BEBEKAN 8
La semaine dernière, Carrefour a donné son accord pour reconstruire une des écoles primaires que fréquentent les enfants de Bebekan en commun avec les villages alentour, école située à environ 1km du village. J’ai accompagné le « directeur des affaires corporatives », Irawan, sur les lieux. Carrefour avait en tête une simple restauration, car sur les deux bâtiments, un seul s’était à moitié effondré. Mais lorsque nous sommes arrivés, des soldats de l’armée indonésienne étaient en train de démolir complètement le bâtiment à moitié effondré pour éviter tout accident avec les enfants qui jouent alentour. Carrefour devra donc tout rebâtir de zéro. Nous avons rencontré les instituteurs/trices et la directrice de l’école qui nous a confirmé qu’aucun plan de reconstruction n’était prévu encore et se réjouissait de voir Carrefour prendre cette initiative, bien qu’elle ignorât le nom même de Carrefour. Elle a transmis à Irawan les anciens plans de l’école. Avec la direction de Carrefour, nous sommes bien d’accord que la reconstruction de cette école doit apporter trois avantages aux gens de Bebekan :1) Une école neuve pour leurs enfants dans les plus brefs délais.
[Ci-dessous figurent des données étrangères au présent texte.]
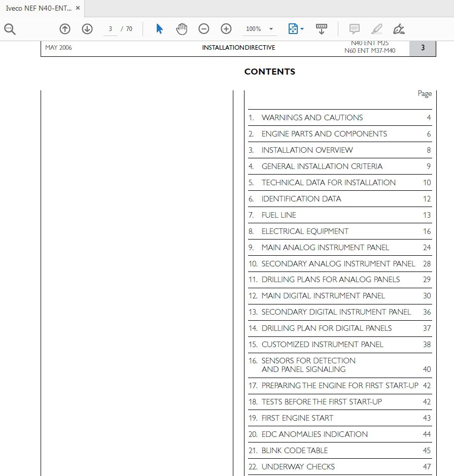Open the search magnifier tool

(x=10, y=28)
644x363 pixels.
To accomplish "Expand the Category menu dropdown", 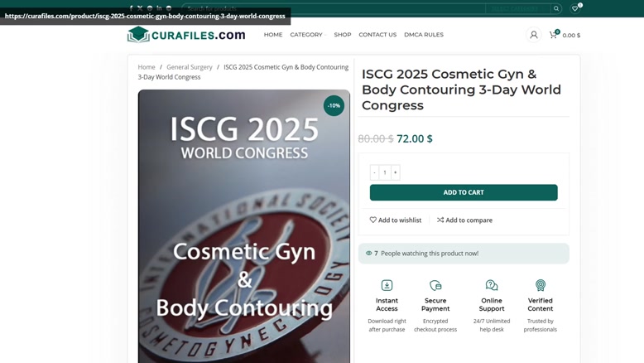I will coord(308,35).
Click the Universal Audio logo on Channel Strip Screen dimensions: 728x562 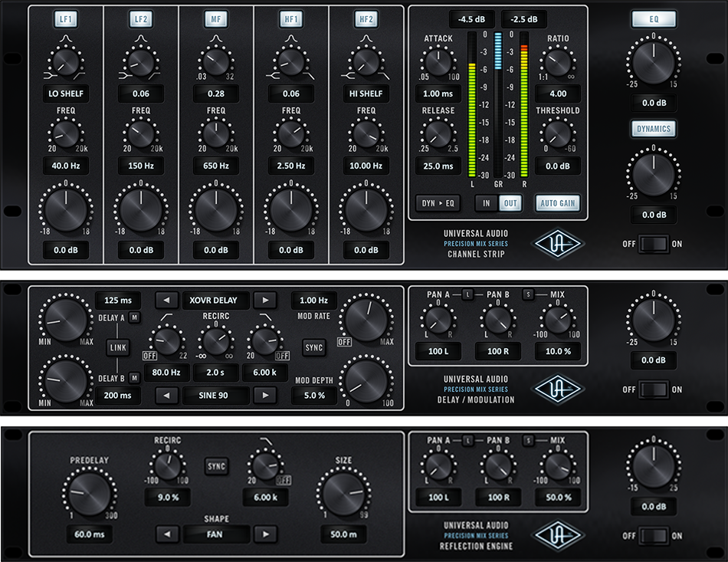pyautogui.click(x=559, y=242)
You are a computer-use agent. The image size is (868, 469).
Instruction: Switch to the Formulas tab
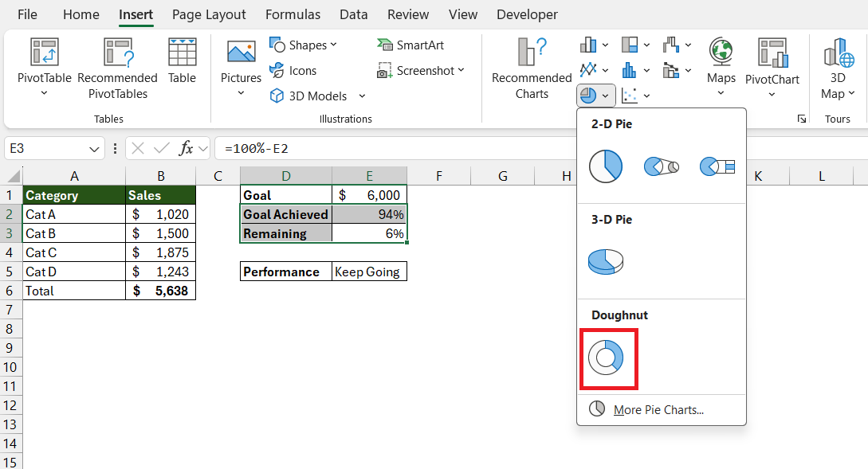tap(293, 14)
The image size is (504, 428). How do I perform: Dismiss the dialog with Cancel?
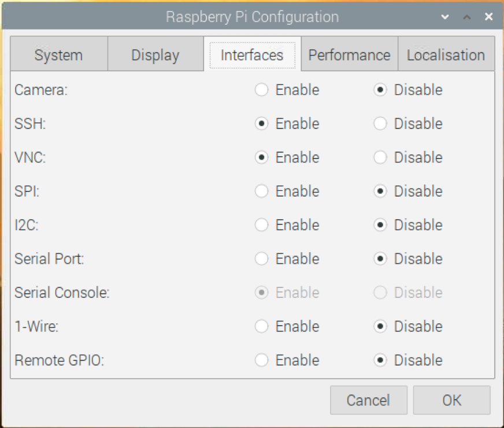[368, 400]
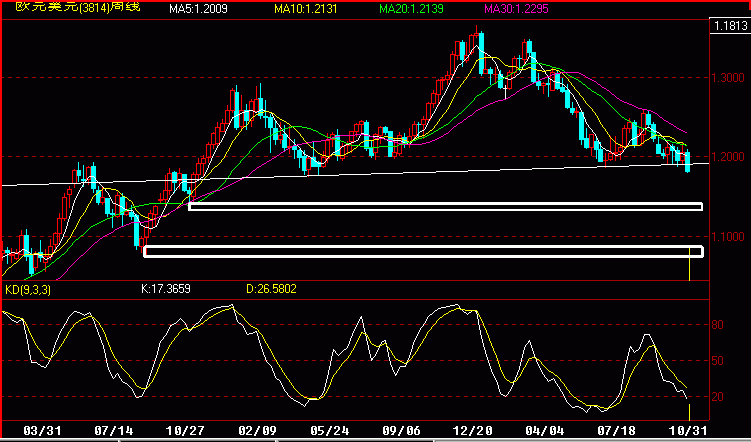Viewport: 751px width, 442px height.
Task: Click the D:26.5802 value readout
Action: pyautogui.click(x=271, y=289)
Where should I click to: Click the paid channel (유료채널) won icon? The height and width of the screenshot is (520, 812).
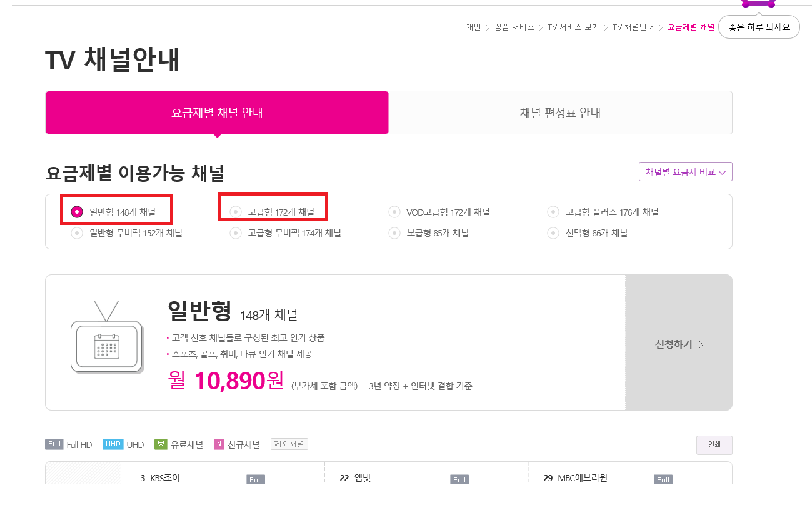[161, 444]
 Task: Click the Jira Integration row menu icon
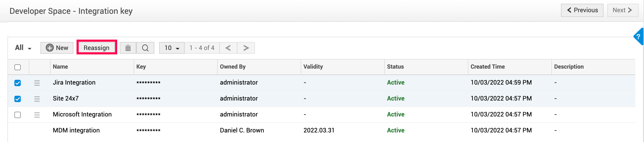click(x=37, y=83)
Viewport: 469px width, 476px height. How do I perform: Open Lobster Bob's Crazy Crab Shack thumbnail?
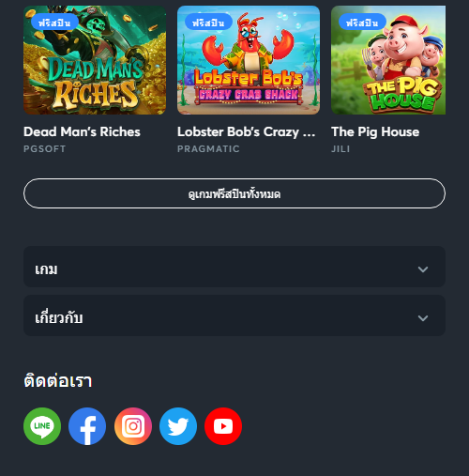(249, 60)
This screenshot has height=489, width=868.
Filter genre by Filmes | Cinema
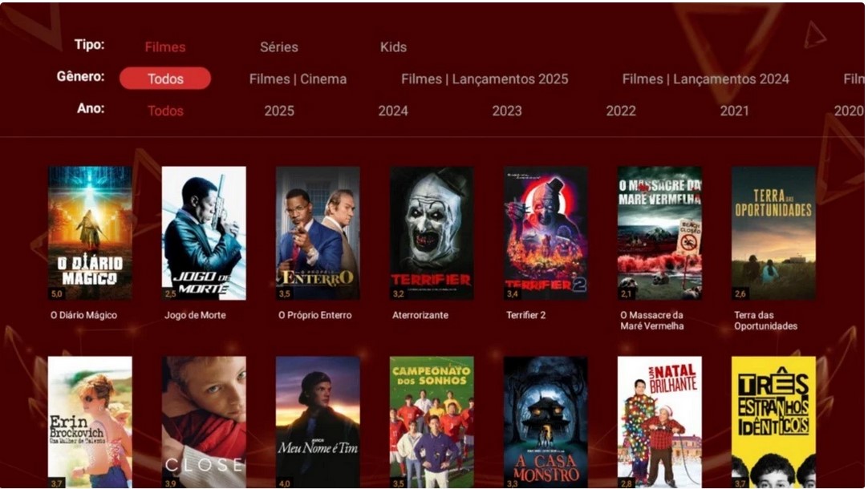click(298, 79)
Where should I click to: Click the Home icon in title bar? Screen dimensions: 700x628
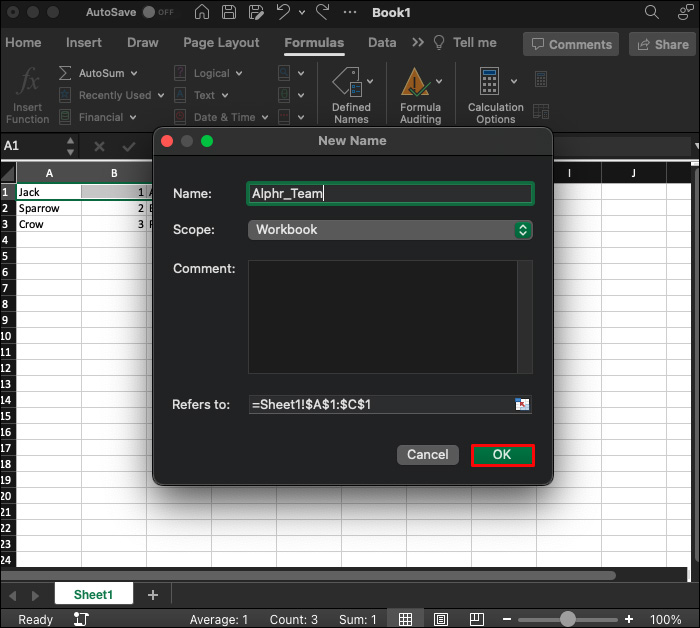click(203, 13)
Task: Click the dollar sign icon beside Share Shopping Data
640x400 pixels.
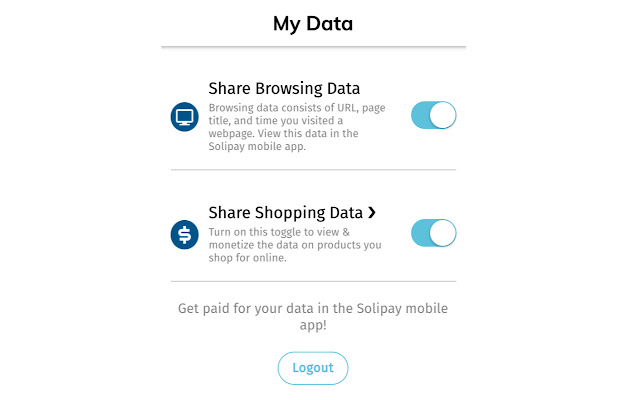Action: [x=184, y=234]
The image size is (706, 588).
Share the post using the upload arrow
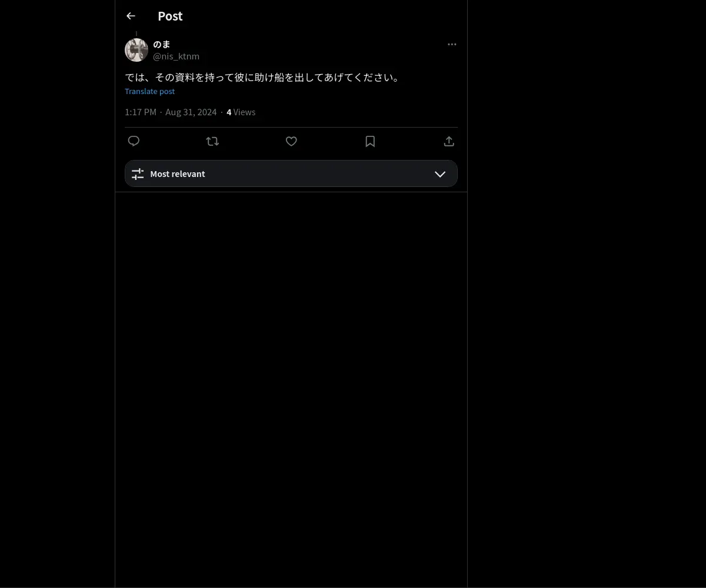449,141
Carrefour est en effet décidé à agir vite, si aucune entrave n’intervient de la part de l’administration locale indonésienne. 2) Un emploi rémunéré pour un certain nombres d’hommes de Bebekan. Carrefour a immédiatement été d’accord avec ma proposition d’employer les hommes de Bebekan et des villages voisins dont les enfants fréquentent la même école comme ouvriers de base à la reconstruction, encadrés bien sûr par des contremaîtres. Si les gens de Bebekan démolissent et vont reconstruire leur maison gratuitement, selon le principe du « gotong-royong » (entre-aide), il est clair que pour la construction de bâtiments publics, hors du village, les gens employés doivent être payés. 3) Une formation à la construction aux normes anti-sismiques pour les hommes de Bebekan employés à la reconstruction de l’école.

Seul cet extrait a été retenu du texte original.